_Task requirements_: Reproduce the listing verbatim through the line with "Task: Collapse the".

** Opening Records supplied block **

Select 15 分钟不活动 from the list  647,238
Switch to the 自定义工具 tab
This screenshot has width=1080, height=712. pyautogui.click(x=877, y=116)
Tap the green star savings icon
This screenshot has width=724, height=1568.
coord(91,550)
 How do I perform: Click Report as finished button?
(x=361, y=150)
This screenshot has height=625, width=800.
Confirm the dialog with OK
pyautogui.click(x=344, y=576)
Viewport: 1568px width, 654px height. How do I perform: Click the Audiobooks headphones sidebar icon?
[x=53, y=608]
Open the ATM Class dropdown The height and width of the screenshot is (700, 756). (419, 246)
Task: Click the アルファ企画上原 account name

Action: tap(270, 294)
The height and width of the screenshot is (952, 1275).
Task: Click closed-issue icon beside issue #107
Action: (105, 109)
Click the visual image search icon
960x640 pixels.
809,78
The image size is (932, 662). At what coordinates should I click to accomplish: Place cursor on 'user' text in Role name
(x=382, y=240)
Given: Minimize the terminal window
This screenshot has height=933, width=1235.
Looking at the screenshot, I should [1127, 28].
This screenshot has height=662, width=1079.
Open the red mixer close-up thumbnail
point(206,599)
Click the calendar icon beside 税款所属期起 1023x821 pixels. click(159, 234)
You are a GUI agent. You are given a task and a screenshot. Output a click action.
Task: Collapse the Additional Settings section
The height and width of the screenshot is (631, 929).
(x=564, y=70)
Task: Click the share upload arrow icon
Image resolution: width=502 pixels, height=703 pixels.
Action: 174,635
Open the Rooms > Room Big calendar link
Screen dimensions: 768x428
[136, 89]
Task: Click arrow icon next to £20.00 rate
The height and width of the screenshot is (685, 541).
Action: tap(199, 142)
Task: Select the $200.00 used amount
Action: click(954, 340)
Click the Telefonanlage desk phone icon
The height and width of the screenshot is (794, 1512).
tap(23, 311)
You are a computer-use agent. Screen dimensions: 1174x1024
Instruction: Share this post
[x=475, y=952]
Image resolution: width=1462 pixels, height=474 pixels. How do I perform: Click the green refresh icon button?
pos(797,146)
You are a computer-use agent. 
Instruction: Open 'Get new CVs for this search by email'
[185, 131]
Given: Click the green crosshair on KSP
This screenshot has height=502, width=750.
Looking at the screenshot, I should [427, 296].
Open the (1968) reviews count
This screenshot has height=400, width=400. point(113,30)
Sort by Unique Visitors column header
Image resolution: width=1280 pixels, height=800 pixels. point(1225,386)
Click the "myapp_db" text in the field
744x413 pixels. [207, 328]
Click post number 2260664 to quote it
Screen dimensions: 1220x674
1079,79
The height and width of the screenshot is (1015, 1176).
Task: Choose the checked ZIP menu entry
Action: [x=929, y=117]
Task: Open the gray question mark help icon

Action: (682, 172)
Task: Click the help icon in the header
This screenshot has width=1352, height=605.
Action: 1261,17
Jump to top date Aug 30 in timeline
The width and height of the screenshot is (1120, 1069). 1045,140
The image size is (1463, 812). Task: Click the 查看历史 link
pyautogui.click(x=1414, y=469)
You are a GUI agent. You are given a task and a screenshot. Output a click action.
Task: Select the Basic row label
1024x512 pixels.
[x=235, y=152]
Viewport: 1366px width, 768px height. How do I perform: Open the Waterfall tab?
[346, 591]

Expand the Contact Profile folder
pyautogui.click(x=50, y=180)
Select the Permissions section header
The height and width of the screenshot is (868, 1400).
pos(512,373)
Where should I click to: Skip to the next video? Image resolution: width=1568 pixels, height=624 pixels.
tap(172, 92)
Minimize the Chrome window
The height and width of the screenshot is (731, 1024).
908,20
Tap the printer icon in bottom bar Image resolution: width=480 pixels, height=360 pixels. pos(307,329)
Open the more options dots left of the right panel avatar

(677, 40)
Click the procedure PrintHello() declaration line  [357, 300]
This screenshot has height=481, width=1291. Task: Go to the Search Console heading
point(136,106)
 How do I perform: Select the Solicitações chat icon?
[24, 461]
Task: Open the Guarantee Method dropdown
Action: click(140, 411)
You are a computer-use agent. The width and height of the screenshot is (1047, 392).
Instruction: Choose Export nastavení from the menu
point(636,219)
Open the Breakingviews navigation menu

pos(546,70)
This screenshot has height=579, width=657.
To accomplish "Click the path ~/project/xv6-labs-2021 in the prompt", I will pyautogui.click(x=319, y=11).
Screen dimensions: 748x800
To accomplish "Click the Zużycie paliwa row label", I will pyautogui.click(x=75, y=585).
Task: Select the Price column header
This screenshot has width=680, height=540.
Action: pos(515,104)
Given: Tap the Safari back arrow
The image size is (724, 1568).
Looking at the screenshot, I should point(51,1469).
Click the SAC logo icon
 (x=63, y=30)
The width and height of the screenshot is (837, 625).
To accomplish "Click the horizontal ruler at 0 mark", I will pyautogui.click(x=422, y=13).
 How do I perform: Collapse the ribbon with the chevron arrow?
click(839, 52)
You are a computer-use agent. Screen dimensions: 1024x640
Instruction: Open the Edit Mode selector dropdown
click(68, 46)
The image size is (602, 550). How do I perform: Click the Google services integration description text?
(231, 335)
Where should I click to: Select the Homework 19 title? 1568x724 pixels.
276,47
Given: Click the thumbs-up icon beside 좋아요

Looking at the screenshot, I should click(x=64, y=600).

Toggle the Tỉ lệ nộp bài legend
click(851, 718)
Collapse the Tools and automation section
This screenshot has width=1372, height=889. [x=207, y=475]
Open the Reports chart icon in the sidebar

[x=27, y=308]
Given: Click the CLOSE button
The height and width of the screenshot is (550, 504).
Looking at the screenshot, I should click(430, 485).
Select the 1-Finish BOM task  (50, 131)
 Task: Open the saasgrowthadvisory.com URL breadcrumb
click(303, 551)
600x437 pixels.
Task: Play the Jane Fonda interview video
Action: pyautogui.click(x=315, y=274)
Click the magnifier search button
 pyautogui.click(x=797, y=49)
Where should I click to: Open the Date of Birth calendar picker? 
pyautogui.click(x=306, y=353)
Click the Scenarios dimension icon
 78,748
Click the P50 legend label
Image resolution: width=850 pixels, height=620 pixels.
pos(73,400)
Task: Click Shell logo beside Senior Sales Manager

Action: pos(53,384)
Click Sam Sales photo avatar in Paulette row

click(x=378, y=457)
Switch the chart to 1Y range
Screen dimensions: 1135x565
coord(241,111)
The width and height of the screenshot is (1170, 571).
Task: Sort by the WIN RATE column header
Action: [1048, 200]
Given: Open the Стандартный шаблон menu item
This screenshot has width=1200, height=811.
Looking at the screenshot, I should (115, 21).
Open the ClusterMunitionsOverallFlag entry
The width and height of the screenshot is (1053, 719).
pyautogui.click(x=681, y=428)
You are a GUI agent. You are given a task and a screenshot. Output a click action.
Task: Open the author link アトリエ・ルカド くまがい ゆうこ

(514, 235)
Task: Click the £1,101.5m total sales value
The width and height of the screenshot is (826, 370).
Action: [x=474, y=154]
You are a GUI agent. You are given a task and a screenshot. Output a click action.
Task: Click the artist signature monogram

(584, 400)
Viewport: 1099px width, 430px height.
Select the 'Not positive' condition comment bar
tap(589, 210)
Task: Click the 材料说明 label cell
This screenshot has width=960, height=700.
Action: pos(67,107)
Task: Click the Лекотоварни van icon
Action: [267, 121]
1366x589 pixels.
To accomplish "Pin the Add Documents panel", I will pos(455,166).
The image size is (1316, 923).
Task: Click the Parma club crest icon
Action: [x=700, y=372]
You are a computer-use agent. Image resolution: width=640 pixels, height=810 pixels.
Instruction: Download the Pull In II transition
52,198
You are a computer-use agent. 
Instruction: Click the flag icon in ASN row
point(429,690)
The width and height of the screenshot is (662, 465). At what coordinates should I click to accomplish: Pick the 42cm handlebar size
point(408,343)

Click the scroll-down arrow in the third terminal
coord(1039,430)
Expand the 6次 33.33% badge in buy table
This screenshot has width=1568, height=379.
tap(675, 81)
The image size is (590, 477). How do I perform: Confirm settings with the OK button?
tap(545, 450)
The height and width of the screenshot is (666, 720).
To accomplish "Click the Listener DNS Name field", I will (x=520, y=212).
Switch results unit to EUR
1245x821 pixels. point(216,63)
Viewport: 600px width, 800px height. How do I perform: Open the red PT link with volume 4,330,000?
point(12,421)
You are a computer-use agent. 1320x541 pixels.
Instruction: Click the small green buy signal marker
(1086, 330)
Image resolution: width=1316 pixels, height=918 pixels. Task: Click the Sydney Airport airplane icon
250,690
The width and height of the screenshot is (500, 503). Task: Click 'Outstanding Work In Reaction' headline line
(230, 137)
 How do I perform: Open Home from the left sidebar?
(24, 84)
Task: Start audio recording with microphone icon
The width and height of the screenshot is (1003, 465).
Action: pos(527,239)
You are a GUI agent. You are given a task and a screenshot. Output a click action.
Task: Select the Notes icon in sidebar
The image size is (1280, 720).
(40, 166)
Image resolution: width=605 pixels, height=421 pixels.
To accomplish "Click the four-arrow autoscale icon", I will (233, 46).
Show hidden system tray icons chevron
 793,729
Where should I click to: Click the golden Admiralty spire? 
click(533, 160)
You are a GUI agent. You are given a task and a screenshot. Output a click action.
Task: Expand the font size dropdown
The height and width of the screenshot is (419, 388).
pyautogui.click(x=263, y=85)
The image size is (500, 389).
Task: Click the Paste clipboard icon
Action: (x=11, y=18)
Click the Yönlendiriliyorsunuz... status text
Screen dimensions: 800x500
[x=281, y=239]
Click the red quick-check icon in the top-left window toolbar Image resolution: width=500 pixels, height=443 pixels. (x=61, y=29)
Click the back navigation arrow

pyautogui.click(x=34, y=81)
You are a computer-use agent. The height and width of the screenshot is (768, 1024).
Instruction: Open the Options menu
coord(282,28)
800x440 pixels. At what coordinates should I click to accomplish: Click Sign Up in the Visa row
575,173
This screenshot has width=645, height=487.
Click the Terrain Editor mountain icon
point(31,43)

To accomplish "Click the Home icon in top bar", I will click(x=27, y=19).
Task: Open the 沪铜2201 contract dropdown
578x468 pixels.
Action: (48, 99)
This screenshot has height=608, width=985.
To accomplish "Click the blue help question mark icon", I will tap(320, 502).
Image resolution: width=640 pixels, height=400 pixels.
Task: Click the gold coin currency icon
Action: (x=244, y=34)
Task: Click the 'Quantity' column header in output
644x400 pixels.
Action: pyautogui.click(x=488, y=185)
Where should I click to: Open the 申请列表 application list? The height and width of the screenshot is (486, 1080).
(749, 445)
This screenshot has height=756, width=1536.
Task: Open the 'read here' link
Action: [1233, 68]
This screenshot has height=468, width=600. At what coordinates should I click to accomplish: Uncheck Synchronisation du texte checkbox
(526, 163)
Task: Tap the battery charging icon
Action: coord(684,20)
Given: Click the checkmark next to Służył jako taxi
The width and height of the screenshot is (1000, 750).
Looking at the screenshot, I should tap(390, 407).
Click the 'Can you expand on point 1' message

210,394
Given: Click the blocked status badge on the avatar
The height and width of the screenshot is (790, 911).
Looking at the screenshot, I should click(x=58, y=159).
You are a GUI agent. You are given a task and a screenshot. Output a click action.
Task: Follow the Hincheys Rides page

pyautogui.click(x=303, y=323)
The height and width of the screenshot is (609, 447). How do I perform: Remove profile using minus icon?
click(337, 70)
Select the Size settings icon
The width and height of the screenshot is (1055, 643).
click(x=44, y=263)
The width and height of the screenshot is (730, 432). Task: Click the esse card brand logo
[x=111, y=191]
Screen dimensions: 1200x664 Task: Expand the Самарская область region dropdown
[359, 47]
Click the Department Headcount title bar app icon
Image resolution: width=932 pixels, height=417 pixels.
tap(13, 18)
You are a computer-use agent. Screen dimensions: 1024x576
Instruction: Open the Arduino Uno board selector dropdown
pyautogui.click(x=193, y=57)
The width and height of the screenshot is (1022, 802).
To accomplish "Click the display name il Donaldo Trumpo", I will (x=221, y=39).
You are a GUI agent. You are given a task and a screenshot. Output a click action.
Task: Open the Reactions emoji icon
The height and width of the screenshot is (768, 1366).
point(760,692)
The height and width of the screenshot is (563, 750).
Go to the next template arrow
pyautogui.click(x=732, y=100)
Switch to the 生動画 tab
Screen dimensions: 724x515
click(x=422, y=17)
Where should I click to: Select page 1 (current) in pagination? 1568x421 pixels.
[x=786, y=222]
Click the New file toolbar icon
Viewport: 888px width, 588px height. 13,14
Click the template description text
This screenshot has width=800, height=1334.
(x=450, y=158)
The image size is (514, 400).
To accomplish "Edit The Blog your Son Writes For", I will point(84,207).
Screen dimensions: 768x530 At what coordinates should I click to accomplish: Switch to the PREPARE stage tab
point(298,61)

** Closing Records supplied block **

_Completed task_:
Select 15 分钟不活动 from the list  647,238
Switch to the 自定义工具 tab
This screenshot has width=1080, height=712. pyautogui.click(x=877, y=116)
Tap the green star savings icon
This screenshot has width=724, height=1568.
coord(91,550)
 How do I perform: Click Report as finished button?
(x=361, y=150)
This screenshot has height=625, width=800.
Confirm the dialog with OK
pyautogui.click(x=344, y=576)
Viewport: 1568px width, 654px height. How do I perform: Click the Audiobooks headphones sidebar icon?
[x=53, y=608]
Open the ATM Class dropdown The height and width of the screenshot is (700, 756). (419, 246)
Task: Click the アルファ企画上原 account name

Action: tap(270, 294)
The height and width of the screenshot is (952, 1275).
Task: Click closed-issue icon beside issue #107
Action: (105, 109)
Click the visual image search icon
960x640 pixels.
809,78
The image size is (932, 662). At what coordinates should I click to accomplish: Place cursor on 'user' text in Role name
(x=382, y=240)
Given: Minimize the terminal window
This screenshot has height=933, width=1235.
Looking at the screenshot, I should [1127, 28].
This screenshot has height=662, width=1079.
Open the red mixer close-up thumbnail
point(206,599)
Click the calendar icon beside 税款所属期起 1023x821 pixels. click(159, 234)
You are a GUI agent. You are given a task and a screenshot. Output a click action.
Task: Collapse the Additional Settings section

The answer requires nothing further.